Il fallait aller dans le Piémont cette saison pour entendre I Lombardi alla prima crociata, Verdi de jeunesse dont nous avons déjà relaté et la genèse et les qualités multiples lors des rares productions montées cette dernière décennie. Le Teatro Regio s’associe avec l’opéra de Liège et reprend leur production de Jérusalem, version française postérieure et largement remaniée de ces Lombards créés à la Scala en 1843 et donnés en version scénique à Turin il y a 92 ans. Il fallait y aller : quelle réussite musicale !
Seulement voilà, tous les mérites en reviennent aux chanteurs et à Michele Mariotti, aucun n’écherra à l’équipe technique. Stefano Mazzonis di Pralafera donne ici le meilleur exemple de ce qu’il ne faut surtout pas faire quand on se revendique d’une esthétique traditionnelle. Les décors réalistes n’évoquent ni Milan, ni Antioche et encore moins une caverne d’ermite. Mais où diable sommes-nous ? Si l’on en juge par l’habit qui fait toujours le moine, il y a de fortes chances que l’on assiste à une mise en image vaguement inspirée du Seigneur des Anneaux (Peter Jackson en chantre du Moyen Âge grand public), Sofia devenant la Reine des Elfes et Francesco Meli une sorte d’Orlando Bloom version blond vénitien. Tout cela n’est ni très sérieux ni plaisant à voir. La mesure se comble d’une direction d’acteur indigente : solistes qui font l’essui-glace à l’avant-scène et chœur de hallebardiers qui marque (mal) la mesure avec le manche de leurs armes. Au bingo des clichés (risibles) de la mise en scène d’opéra, on a coché toutes les cases avant l’entracte.

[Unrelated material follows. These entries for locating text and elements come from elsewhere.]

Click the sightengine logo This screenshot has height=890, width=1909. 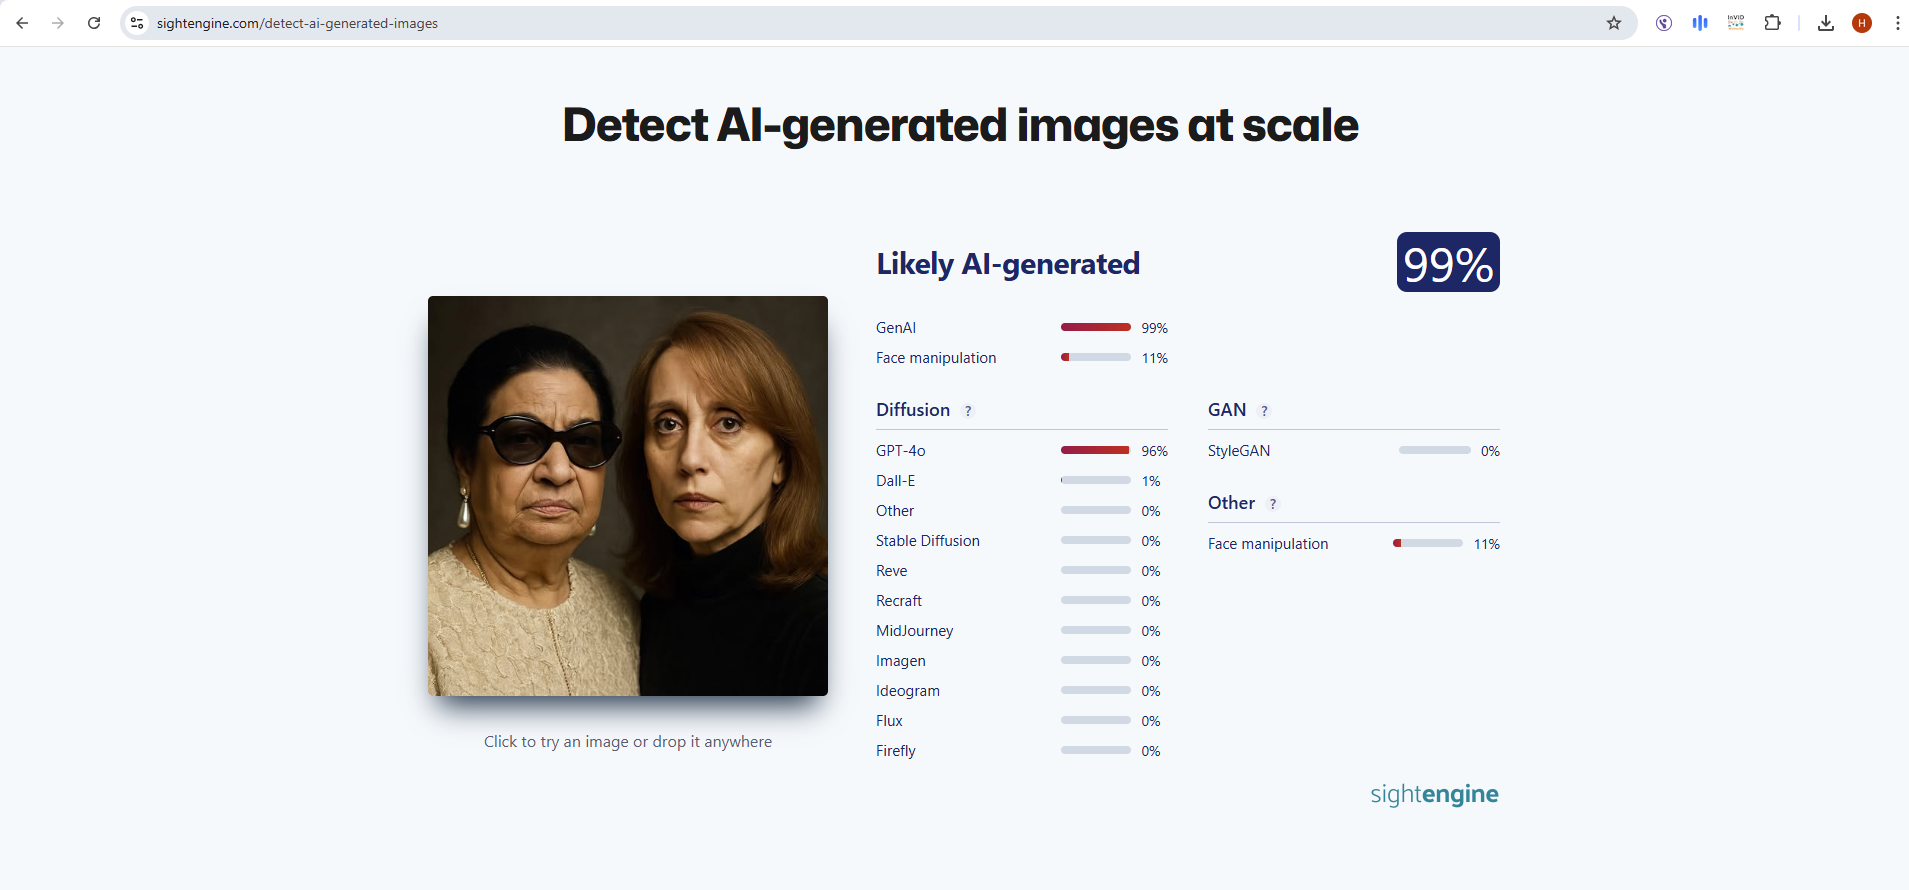[1433, 794]
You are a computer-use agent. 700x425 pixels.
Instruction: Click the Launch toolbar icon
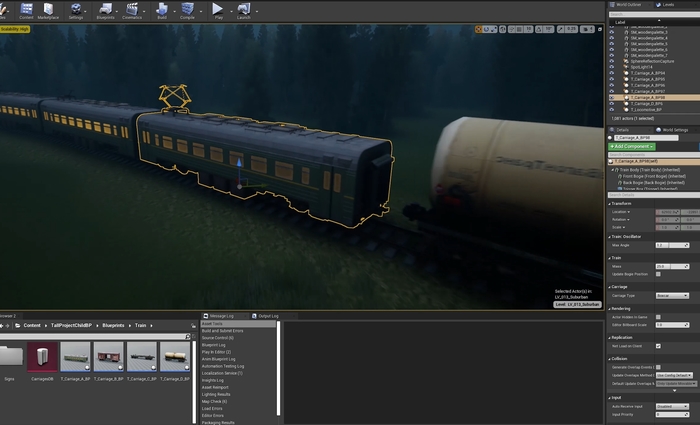coord(245,10)
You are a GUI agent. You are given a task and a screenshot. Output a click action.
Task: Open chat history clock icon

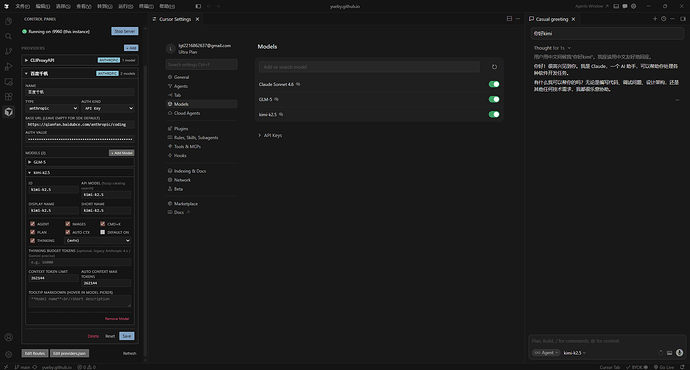click(x=664, y=19)
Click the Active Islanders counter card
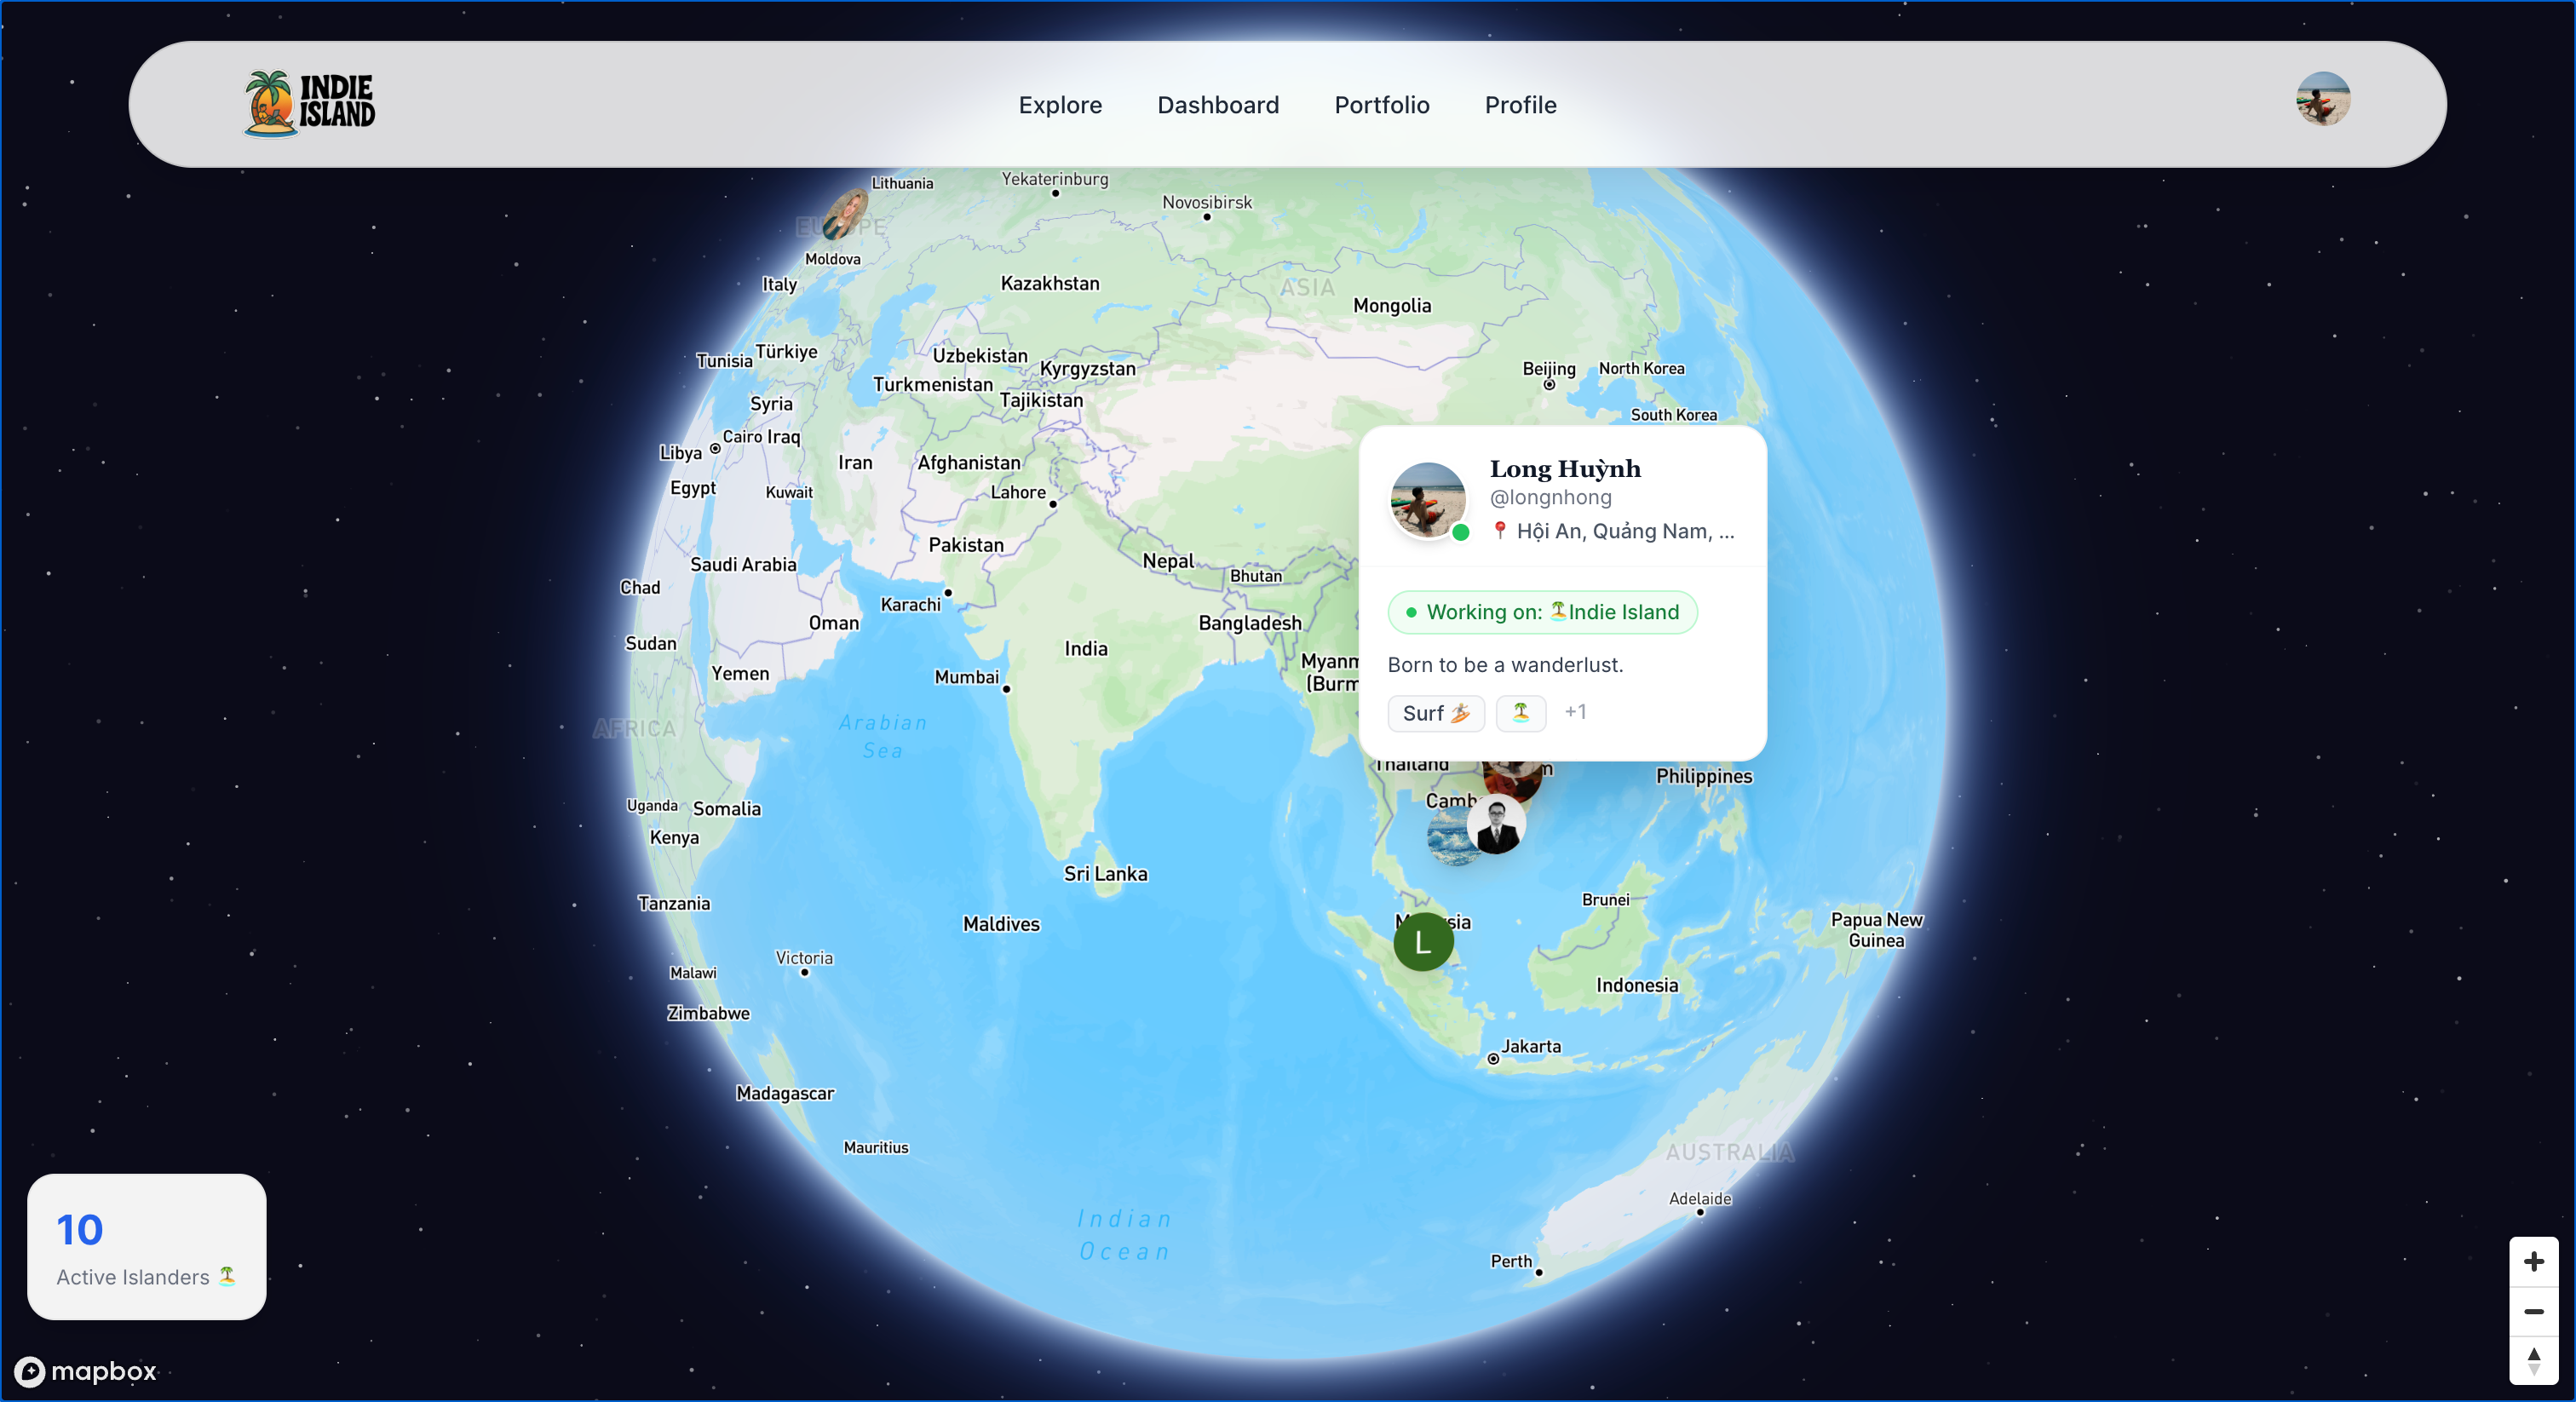2576x1402 pixels. (x=147, y=1246)
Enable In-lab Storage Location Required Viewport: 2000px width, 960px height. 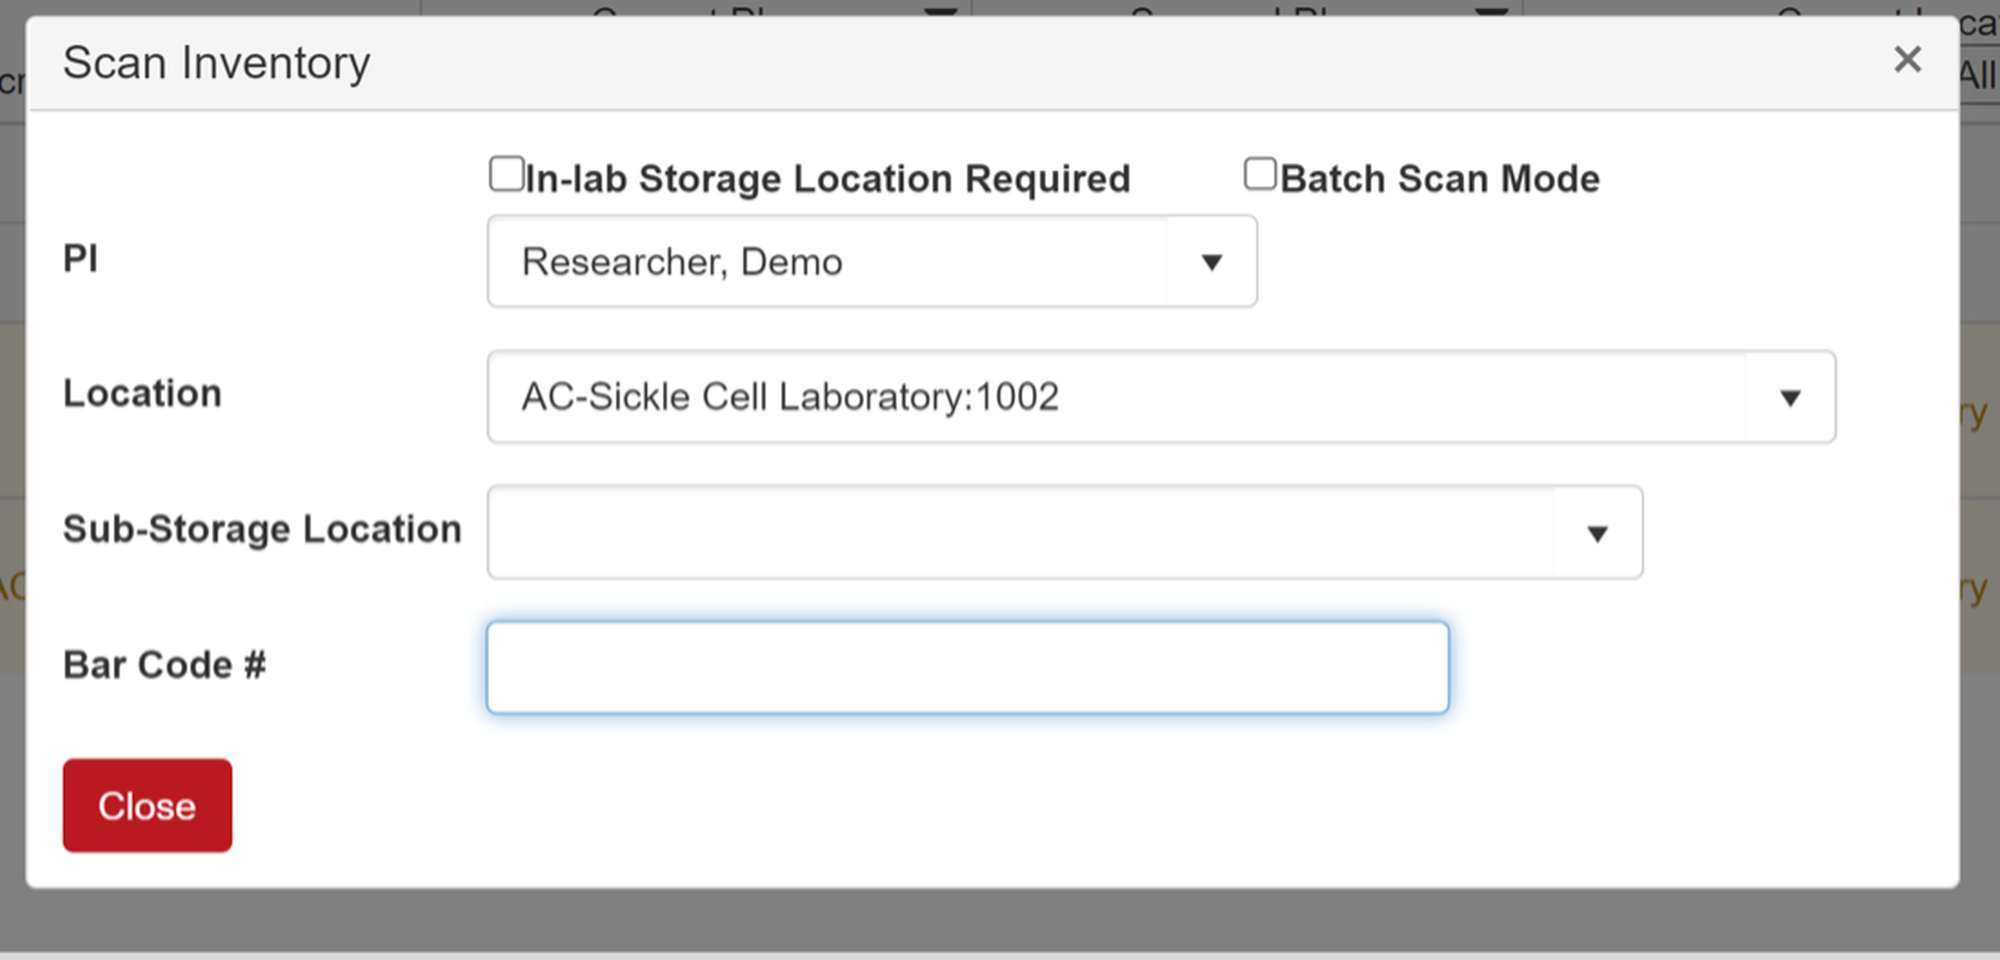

Au bingo des qualités musicales qui font passer une soirée haletante, on fait presque carton plein. Michele Mariotti dirige avec fougue une formation musicale au cordeau. Respectant une pure tradition italienne, ils coulent les phrases dans des ruptures de rythme multiples, là une accélération finale, là au contraire un point d’orgue ou une retenue, qui sont autant de pincées de sel dans un geste vif et lyrique, parfaitement à l’écoute de son plateau. Stefano Vagnarelli au violon solo se tire avec musicalité (et quelques scories bien pardonnables) de la vacherie pour violon, orchestre et chanteurs que Verdi a composée pour la scène de la conversion du troisième acte.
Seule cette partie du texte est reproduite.